[Item-finding records]
--- BEGIN ---
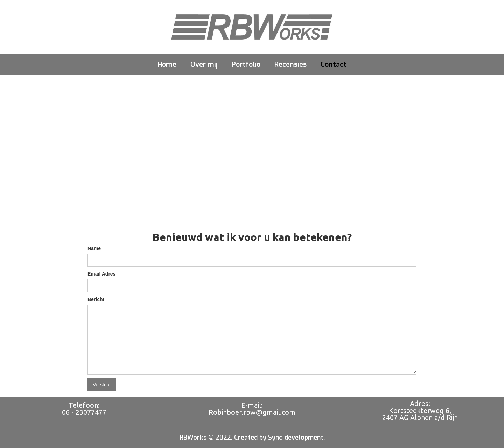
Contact (334, 64)
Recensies (290, 64)
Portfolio (246, 64)
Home (167, 64)
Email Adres (102, 274)
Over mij (204, 64)
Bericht (96, 299)
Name (94, 248)
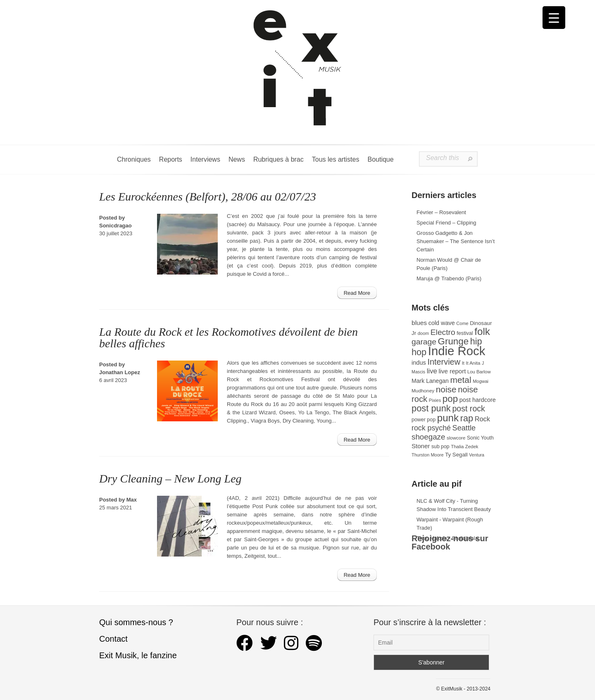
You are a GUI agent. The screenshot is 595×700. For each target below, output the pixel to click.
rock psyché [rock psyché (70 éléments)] (431, 428)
--- END ---
* What the task asks:
Gather every line of the listing above that contains the string "pixel".

* Problem solution:
You are a GUI agent. The screenshot is 595×700. For each target below, output the pixel to click.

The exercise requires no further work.